• [Work to complete]: Copy exactly the last part of the listing below, beginning at the line that contains "How do I perform: Click the y-axis" and including the final line.

Dataset below:

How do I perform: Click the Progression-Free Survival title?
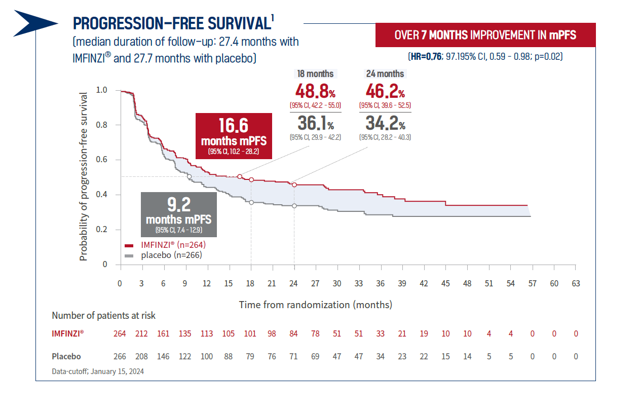pyautogui.click(x=171, y=23)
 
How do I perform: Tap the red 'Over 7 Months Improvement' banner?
pyautogui.click(x=485, y=35)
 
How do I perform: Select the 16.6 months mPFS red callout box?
pyautogui.click(x=234, y=136)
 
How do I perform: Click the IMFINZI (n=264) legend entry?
pyautogui.click(x=165, y=245)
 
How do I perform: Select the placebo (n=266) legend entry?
pyautogui.click(x=163, y=255)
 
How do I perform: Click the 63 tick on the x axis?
pyautogui.click(x=576, y=284)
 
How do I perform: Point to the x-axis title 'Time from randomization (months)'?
pyautogui.click(x=316, y=305)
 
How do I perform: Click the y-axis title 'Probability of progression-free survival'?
pyautogui.click(x=84, y=176)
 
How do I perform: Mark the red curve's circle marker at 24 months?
pyautogui.click(x=294, y=184)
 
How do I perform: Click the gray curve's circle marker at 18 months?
pyautogui.click(x=251, y=202)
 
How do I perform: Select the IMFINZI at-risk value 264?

End of Dataset.

• [Task solution]:
How do I perform: Click the y-axis title 'Probability of progression-free survival'?
pyautogui.click(x=84, y=176)
 
How do I perform: Mark the red curve's circle marker at 24 months?
pyautogui.click(x=294, y=184)
 
How do I perform: Click the gray curve's circle marker at 18 months?
pyautogui.click(x=251, y=202)
 
How do I perform: Select the IMFINZI at-risk value 264?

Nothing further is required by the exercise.